When I was twelve I decided to commit my life to God and made the decision to get baptised. A few months later I went to Israel with my aunt and had an immensely real encounter with God at a conference. I was shaken – just hearing how people would devote their lives to God, even die to honour His name, because they were assured that He loved them. I couldn’t comprehend that love, but I knew that it was something that I wanted and needed in my life.

With this newfound belief, and after having been home-schooled for five years, I started high school believing that everything was sunshine and rainbows. Reality hit me rather soon. I got hurt by the expectations I formed of people and was shocked to realise the people who hurt me the most were ‘Christians.’ I had this burning love for Jesus, but the moment I looked at others who claimed to have the same love, I just wanted to run away.

I was on an inconsistent mission to feel something; anything actually. I see-sawed between striving and rebellion.

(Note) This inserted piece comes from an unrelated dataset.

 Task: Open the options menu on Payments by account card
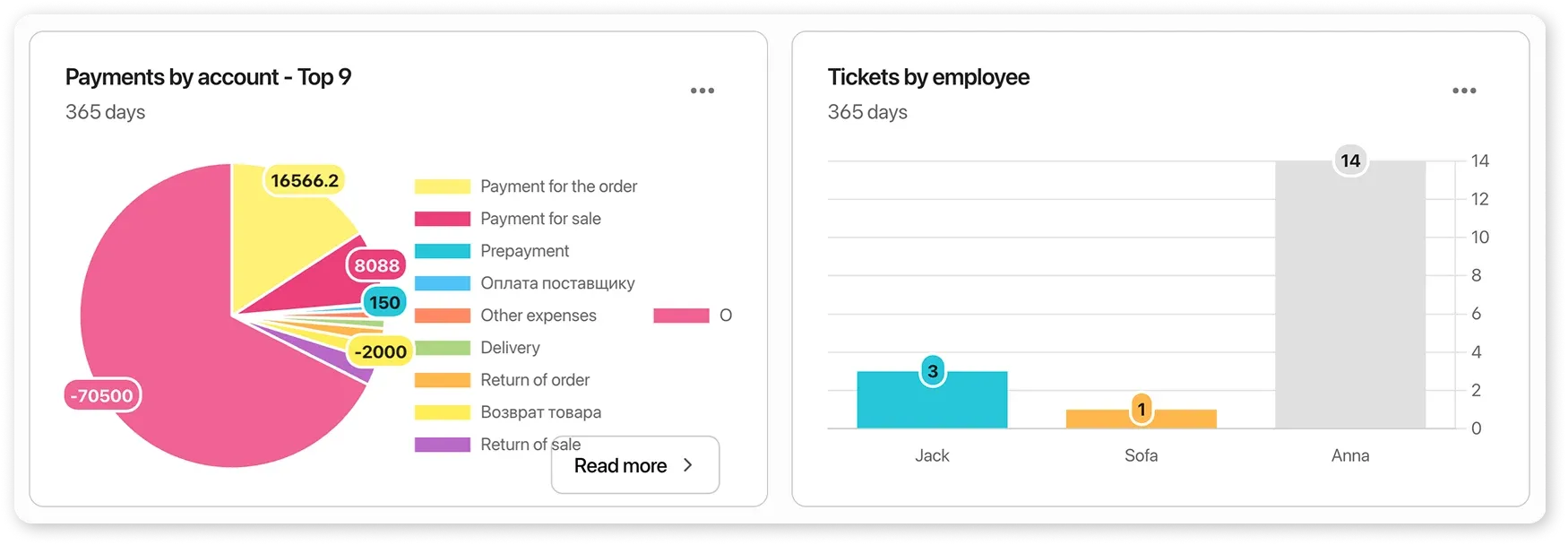point(702,90)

I longed to feel worthy and valued, but my secretive actions pulled me in the opposite direction.

I had no idea who I was. My older brother Luke naturally excelled at sports and academics, but I was never competitive. I made friends easily, but I had this giant void in my life. I enjoyed my own company and still feared rejection, so I tried to withhold myself from fully engaging. I got into a toxic relationship and when I attempted to speak to people about it, I experienced a lot of judgement. This really broke down my confidence.

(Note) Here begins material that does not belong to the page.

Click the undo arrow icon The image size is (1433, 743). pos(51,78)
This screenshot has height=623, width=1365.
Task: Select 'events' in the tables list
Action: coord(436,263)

I began to believe that God hated me. From that point, whatever irrational decision I made went along with the motto of “Well, I’m going to hell anyway.” I was a hypocrite. I said the right things when needed to, but used the trust I had gained to go on my own mission.

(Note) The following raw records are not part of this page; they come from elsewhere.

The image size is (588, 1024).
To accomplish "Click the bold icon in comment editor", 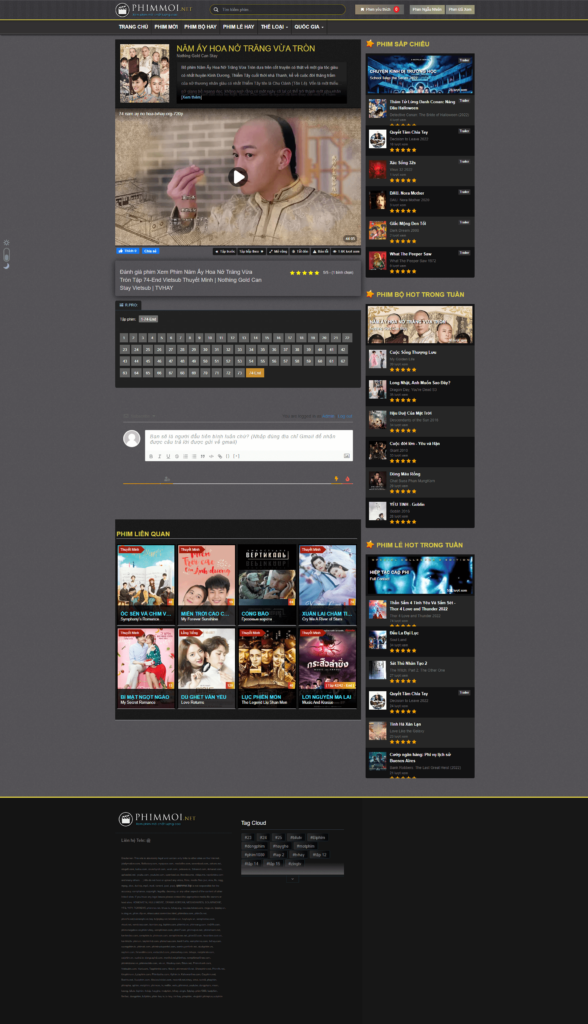I will [151, 456].
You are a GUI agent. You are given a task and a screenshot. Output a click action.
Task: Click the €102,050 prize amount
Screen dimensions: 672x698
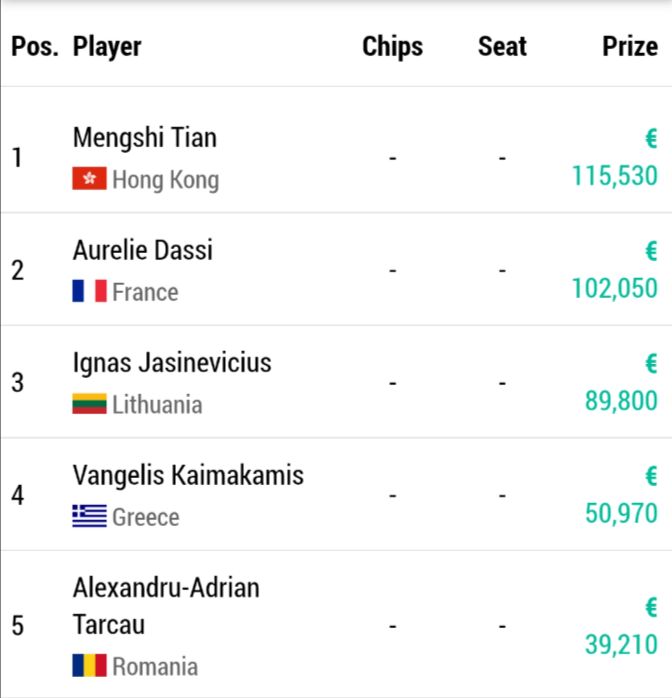[x=614, y=288]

At this stage my relationship with God was basically non-existent. I longed to feel like someone was proud of me. Not the ‘me’ who I portrayed, but the true ‘me’. I longed to be a daughter. Deep down I knew that there was a love that sacrificed and supported, a love that was patient and kind, but I always pulled away too quickly to really experience it.

His ways are higher than my own. After realizing my life was a mess, I decided to attend Victory Gap Year. I arrived in Jeffrey’s Bay in January 2017. People were nice, and I couldn’t understand why. I was not used to people investing into my life without a hidden agenda.

The hardest part was learning how to accept love, from people, but mostly from God. I couldn’t grasp the concept that someone out there loved me, created me, and wanted nothing more than for me to spend time with Him. I started intentionally searching for answers and trying to understand and justify this love and this God.

I realized how closed I was, and how little I knew about God and His Word. I never actually realized how self-destructive it was not to talk about my fears and feelings. I slowly began to open my heart up.

It wasn’t easy. I spent every month wanting to leave, and then re-realising that this was where I needed to be. I realised that by thinking I could do everything alone, I had harboured a lot of pride. I still struggle with fully trusting in friendships, but I know this is something God is continually working on in me.

After staying for a 2nd Year in Jeffrey’s Bay I still don’t have all the answers, but I know that I am a daughter I feel safe calling the name of Jesus. I know He has granted me favour when I don’t deserve it. Most of all, I know I am loved; with real, sacrificial love.

No matter where I go, I know deep down that my heart will always belong to the one who created it.

This is enough for me. •

Ruth is in her 2nd year at Victory Gap Year. She is currently interning at Victory Church in the Media department, where she can be found sketching her way through the day. She is planning to study Fine Arts in Capetown in 2019.